There can be no misunderstanding here. The lease to which the proxy makes reference is in writing and is detailed. The total amount of the rent to be paid, that is, the credit extended, is $671,575 subject to late payment additions. The term is clear and precise: 44 months from November 1, 1976, terminating on June 30, 1980. By making reference to the lease in the proxy, the "amount” of the credit is stated.
It would be a poor system of laws which relied more on the dictionary than on legislative intent in the interpretation of statutes. As Learned Hand has said: "Of course it is true that the words used, even in their literal sense, are the primary, and ordinarily the most reliable, source of interpreting the meaning of any writing: be it a statute, a contract, or anything else.

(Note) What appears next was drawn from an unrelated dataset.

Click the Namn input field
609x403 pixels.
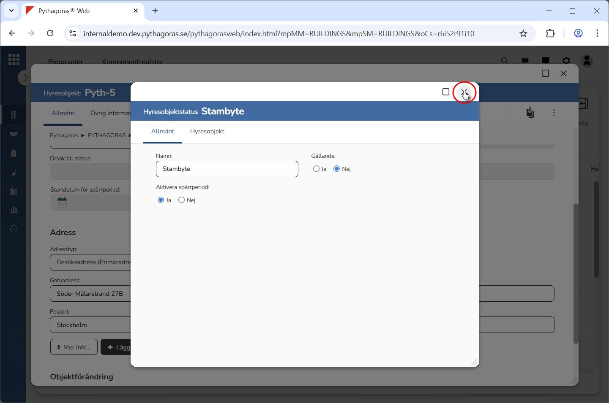227,169
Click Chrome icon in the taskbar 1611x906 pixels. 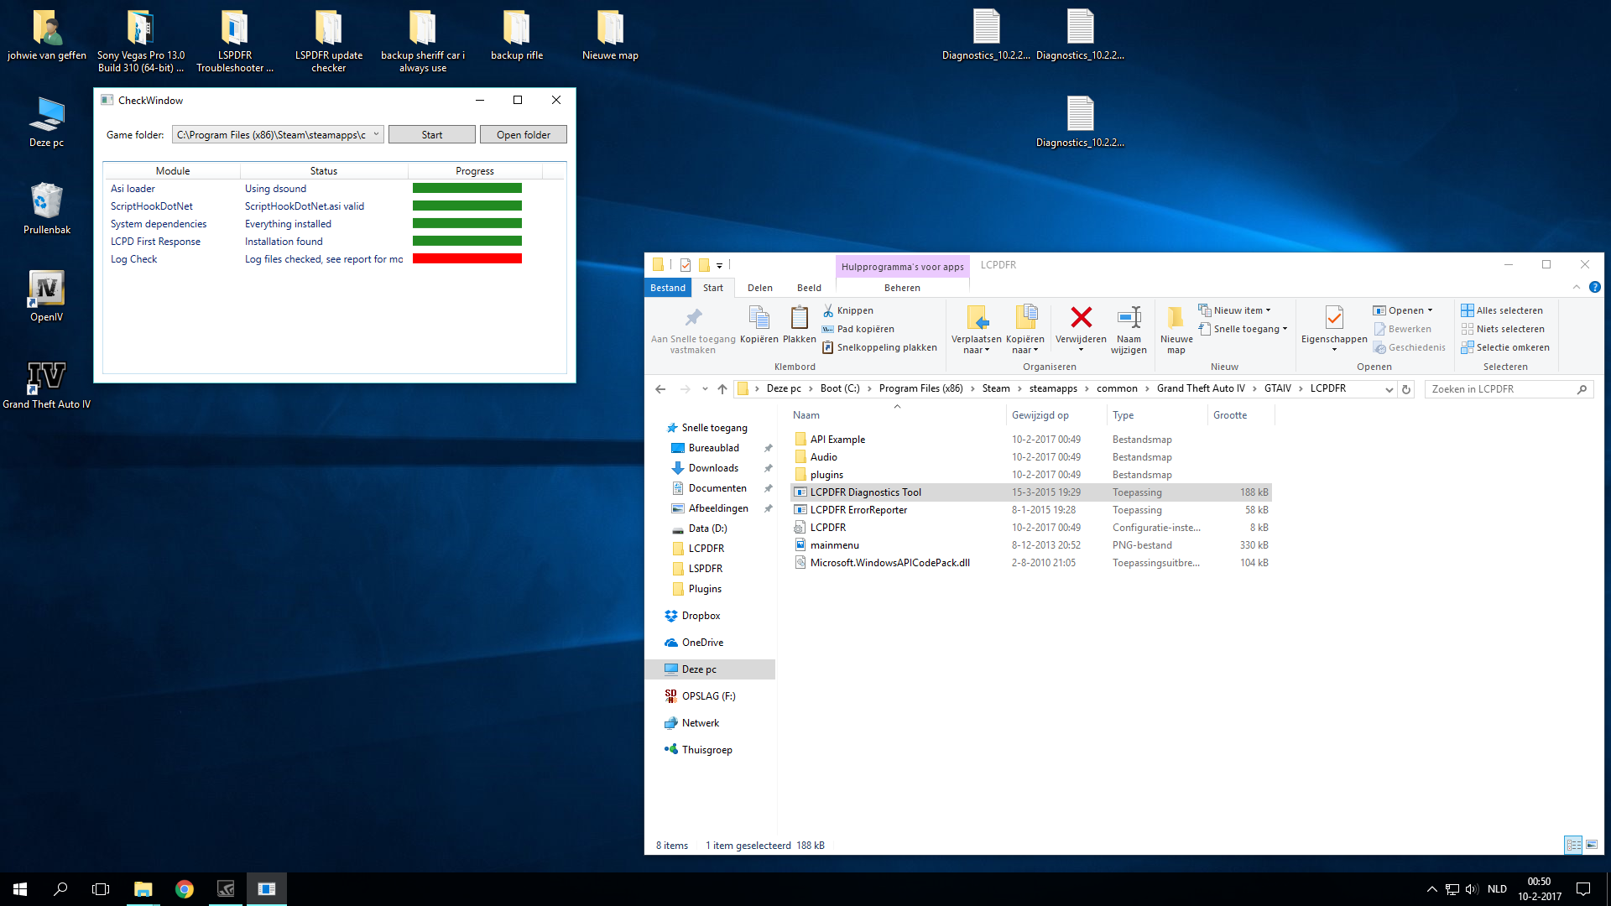pyautogui.click(x=185, y=889)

But it is one of the surest indexes of a mature and developed jurisprudence not to make a fortress out of the dictionary; but to remember that statutes always have some purpose or object to accomplish, whose sympathetic and imaginative discovery is the surest guide to their meaning” (Cabell v Markham, 148 F2d 737, 739); and again, "There is no surer guide in the interpretation of a statute than its purpose when that is sufficiently disclosed; nor any surer mark of over solicitude for the letter than to wince at carrying out that purpose because the words used do not formally quite match with it.” (Federal Deposit Ins. Corp. v Tremaine, 133 F2d 827, 830; to the same effect see Matter of Petterson v Daystrom Corp., 17 NY2d 32, 38; Essenfeld Bros. v Hostetter, 14 NY2d 47, 52; Federal Trade Comm. v Tuttle, 244 F2d 605, 615.)
It appears, prima facie, that this lease agreement is an extension of credit and that there can be no misunderstanding as to the reasons for the delivery of irrevocable proxies. Prima facie, the plaintiff has lived up to its undertaking. The defendants should not be permitted to avoid theirs by means of a narrow, semantic interpretation contrary to the intention of a statute.
The defendants’ motion for summary judgment is denied. Plaintiff’s motion to compel depositions is granted.
Settle order providing a schedule of depositions to be held in the courthouse or at such other place as counsel may agree upon.